• _Documento di partenza_
--*--

2)QUANDO USO I “SOCIAL” MI SENTO LIBERO O CONTROLLATO?

Quindici adulti su sedici denotano un netto disagio nell’ utilizzo dei social (sensazione di controllo, di giudizio, di privazione di libertà); per questo motivo, la maggior parte di loro afferma di non usarli / non volerli utilizzare.  Un solo adulto si sente, invece, ‘libero’ di usufruire di essi.

Al contrario, tre su quattro dei giovani esprimono un utilizzo in totale libertà, nonostante la consapevolezza delle dinamiche sottese e delle insidie nascoste.

3) CHE RAPPORTO HO CON I MEDIA DIGITALI (LIBERO, OCCASIONALE,

DIPENDENZA..)?

Gli adulti rivelano un rapporto ‘libero e occasionale’ con i media digitali: esprimono di usarli fondamentalmente per la consultazione di notizie, senza sentirsi da essi dipendenti per tempo o compulsività di utilizzo.

--*--

• _Dati in esame_
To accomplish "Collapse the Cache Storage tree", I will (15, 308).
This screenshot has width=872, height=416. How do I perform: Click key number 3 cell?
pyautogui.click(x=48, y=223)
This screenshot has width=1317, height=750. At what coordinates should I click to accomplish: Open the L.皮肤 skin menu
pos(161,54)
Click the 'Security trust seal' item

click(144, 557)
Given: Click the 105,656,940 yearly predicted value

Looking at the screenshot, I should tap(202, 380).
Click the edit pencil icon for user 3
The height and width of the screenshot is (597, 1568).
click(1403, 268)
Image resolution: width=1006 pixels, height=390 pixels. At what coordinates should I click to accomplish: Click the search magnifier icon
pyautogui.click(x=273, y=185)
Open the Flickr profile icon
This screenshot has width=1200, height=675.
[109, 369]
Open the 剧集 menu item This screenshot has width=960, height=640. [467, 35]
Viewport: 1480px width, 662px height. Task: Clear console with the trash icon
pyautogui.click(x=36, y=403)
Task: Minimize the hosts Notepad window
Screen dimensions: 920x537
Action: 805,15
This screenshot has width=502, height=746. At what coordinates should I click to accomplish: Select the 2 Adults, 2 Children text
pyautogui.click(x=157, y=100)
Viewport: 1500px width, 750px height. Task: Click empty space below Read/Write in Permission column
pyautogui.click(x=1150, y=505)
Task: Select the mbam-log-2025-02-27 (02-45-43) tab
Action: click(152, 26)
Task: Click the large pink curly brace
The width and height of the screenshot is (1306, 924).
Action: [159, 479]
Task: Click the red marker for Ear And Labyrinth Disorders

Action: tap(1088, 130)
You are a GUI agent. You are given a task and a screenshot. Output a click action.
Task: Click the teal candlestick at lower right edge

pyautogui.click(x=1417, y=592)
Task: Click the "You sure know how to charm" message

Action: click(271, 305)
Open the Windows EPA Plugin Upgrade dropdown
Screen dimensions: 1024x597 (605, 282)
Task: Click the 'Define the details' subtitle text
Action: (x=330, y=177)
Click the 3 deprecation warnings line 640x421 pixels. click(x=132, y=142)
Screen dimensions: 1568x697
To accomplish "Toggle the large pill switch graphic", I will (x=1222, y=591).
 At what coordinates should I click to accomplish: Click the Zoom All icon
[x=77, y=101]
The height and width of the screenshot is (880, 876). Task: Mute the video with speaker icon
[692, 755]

--*--

• _Attività 1_
Puoi riscrivere tutto il passo del documento di partenza che va da "2)QUANDO USO I" giù fino a "delle insidie nascoste.", cambiando "giovani" in "ragazzi"?
• _Attività 2_
Puoi proseguire il documento di partenza sull'uso dei social e dei media digitali, ripartendo subito dopo l'ultima frase riportata?
I dati non hanno alcun legame con il documento di partenza.

• _Risposta 1_
2)QUANDO USO I “SOCIAL” MI SENTO LIBERO O CONTROLLATO?

Quindici adulti su sedici denotano un netto disagio nell’ utilizzo dei social (sensazione di controllo, di giudizio, di privazione di libertà); per questo motivo, la maggior parte di loro afferma di non usarli / non volerli utilizzare.  Un solo adulto si sente, invece, ‘libero’ di usufruire di essi.

Al contrario, tre su quattro dei ragazzi esprimono un utilizzo in totale libertà, nonostante la consapevolezza delle dinamiche sottese e delle insidie nascoste.

• _Risposta 2_
Tutti i giovani riferiscono invece, con molta autenticità e sincerità, un certo rapporto di dipendenza dai media digitali. I Ragazzi -denotando una profonda consapevolezza dei meccanismi sottesi- ben descrivono i motivi del loro impiego: sottoporsi agli stimoli della rete -nei suoi aspetti più differenti- diventa una strategia per ‘non pensare’, per provocarsi un allontanamento / distacco anestetizzante dalla realtà e una sensazione di ‘stordimento’. Una ragazza esplicita di sentirsi assoggettata, di non riuscire a sottrarsi alla rete: provando poi un senso di frustrazione per il tempo perso e denotando la sensazione di malessere conseguente “mi sottopongo a stimoli che mi fanno stare male senza averne consapevolezza, perché è come se fossi completamente assente”.

Gli stimoli del web sono descritti anche come ‘funzionali’ a combattere la noia, ma dopo un utilizzo eccessivo di essi -processo che non si riesce a dominare e ridurre-   viene descritta una sensazione di ‘intontimento’ dissociativo.

4) HO SCRITTO O SCRIVO I MIEI PENSIERI, LE MIE EMOZIONI?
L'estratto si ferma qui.